Depuis quelques jours, je frémis aux conclusions de cette chirurgie exploratoire. J’ai amené avec moi ce petit appareil présentant en son extrémité 3 dents provisoires. En cas d’extraction, il offrira une solution de fortune pour quelques (longs) mois, le temps de digérer l’infection, reconstituer une surface osseuse suffisante (peut-être par l’entremise d’une greffe ultérieure). Cette période de latence potentielle m’effraie. Avec en toile de fonds, les affres de tout un pan de mon passé, psychologiquement chargé.
J’avais à peine 11 ans. Ce vélo qui ne s’arrête pas, ma bouche qui heurte cette barre métallique, le sang qui coule, l’ivoire des dents qui s’éparpille dans un même mouvement. Et plus tard, ce sourire impossible, ce complexe insoluble à l’adolescence et qui devra attendre mes 30 ans pour être pleinement résolu. Je pouvais alors me sentir fier de ma nouvelle dentition. Tout me semblait soudain permis. Rire sans retenue, aborder les gens, les draguer même. J’avais sans doute gagné une part d’assurance et de maturité au fil des années mais ces nouvelles couronnes constituèrent un déclic. Je pouvais enfouir les images du passé dans les tourments révolus de mon adolescence.

Espoir déçu. Quand une infection surgie de nulle part se déclara il y a quelques mois, le ciel parut me tomber sur le tête.
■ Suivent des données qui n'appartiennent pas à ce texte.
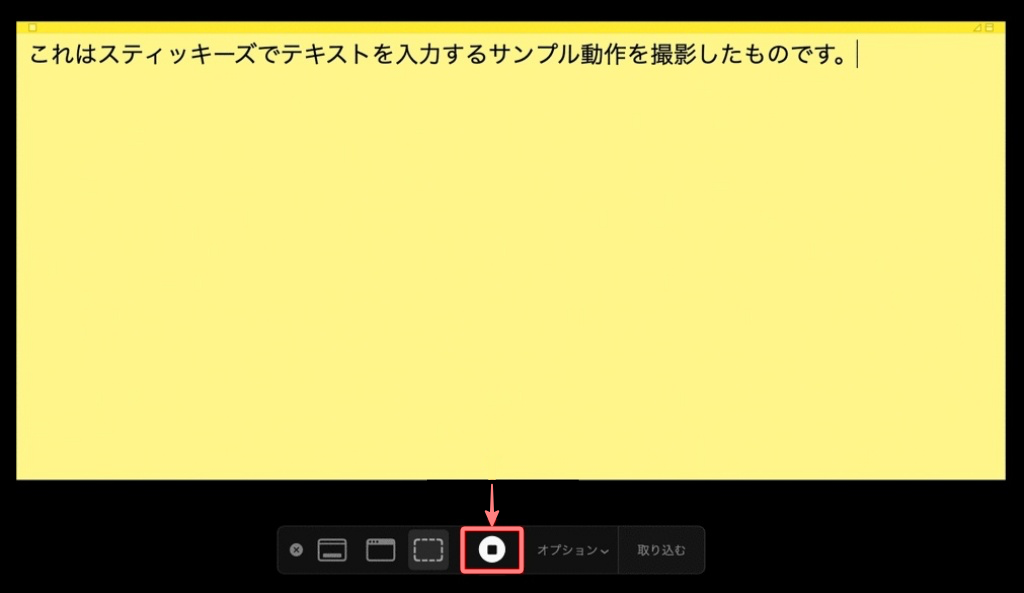
Task: Click on 入力 in the note text
Action: [x=416, y=56]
Tout retour en arrière me paraissait impossible, j’en avais assez bavé. Je ne pouvais supporter toute détérioration même minime, même temporaire. J’ai tenté de repousser au plus tard le geste médical qui s’imposait. Après l’été. Et comme tout prend une fin…
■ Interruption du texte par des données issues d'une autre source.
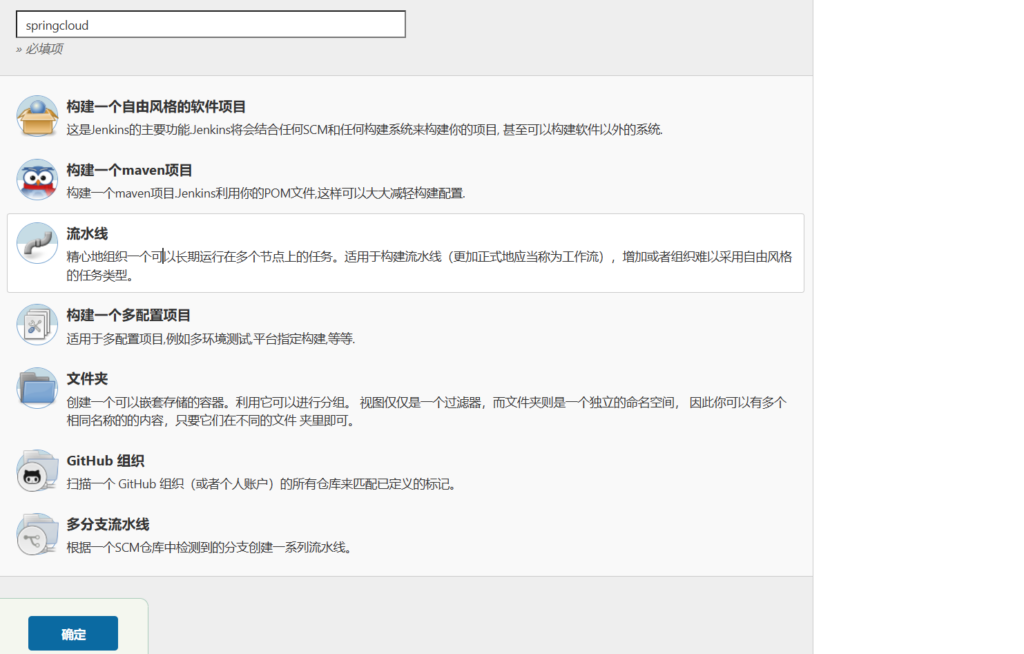
Task: Select the 构建一个maven项目 title
Action: (129, 170)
« Comment allez-vous ? », me demande le médecin à mon entrée dans le cabinet. Mon expression doit traduire une forme classique d’inquiétude à ses yeux. « Vous êtes mort de trouille, c’est ça ? », ajoute-t-il dans une exagération destinée à partager mon angoisse.
Depuis quelques jours, j’ai anticipé le pire. Mon esprit a tenté de s’habituer à l’inconfort psychologique de cette transformation que je ne doute plus inéluctable. Et la confusion s’est emparée de moi.
Avant hier, désireux d’effectuer un retrait d’argent, je me suis rendu à un distributeur bancaire. Après avoir introduit mon code secret, mon nom s'est inscrit sur l’écran dans un message de bienvenue. C'était bien de moi dont on parlait, dans un respect pour la personne sociale accomplie que je représente en tant que client. Une identité pleinement reconnue mais dont j'ai soudain mesuré qu'elle se désagrégeait sous le poids du doute et de la déconsidération. Elle s'effritait la seconde suivant la lecture de cet écran censé célébrer l’exaltation de soi.
Le trouble s’est ensuite diffusé aux yeux du monde extérieur. Le même jour au soir, j’arrivai en dernier dans la salle d'attente de mon médecin. Nous étions encore quatre à attendre notre tour. Questionné par une dame ne parvenant plus à se souvenir de l'ordre de passage, un homme d’une soixantaine d’années lui expliqua qu'il devait succéder à l'autre dame présente dans la pièce et qu'elle-même passerait dès lors en dernier devant le praticien. J'avais disparu du dispositif, j’étais pourtant présent mais manifestement déjà invisible aux yeux des autres. La vérité éclatante de l’évaporation de mon identité prenait forme.
Lors de ces instants où l’esprit comateux s'égare dans un coin brumeux de la conscience, je m'imagine perdre pied au sens littéral du terme. Mes jambes se révéleraient incapables de reproduire les mouvements classiques de la marche, dans un moment d'amnésie cognitive ou de dérèglement cérébral soudain. Ces pas qui s'articulent malgré tout relèvent du miracle. Je me meus par la magie insensée d'un organisme en état de fonctionnement malgré ses nombreux ratés observés.
Il suffisait donc de cela à la base, de la possible extraction d'une infime partie de mon corps pour déposséder tout mon être de sa substance, de sa vigueur, de sa fougue, de son attraction et pour le dire au plus court, de sa valeur.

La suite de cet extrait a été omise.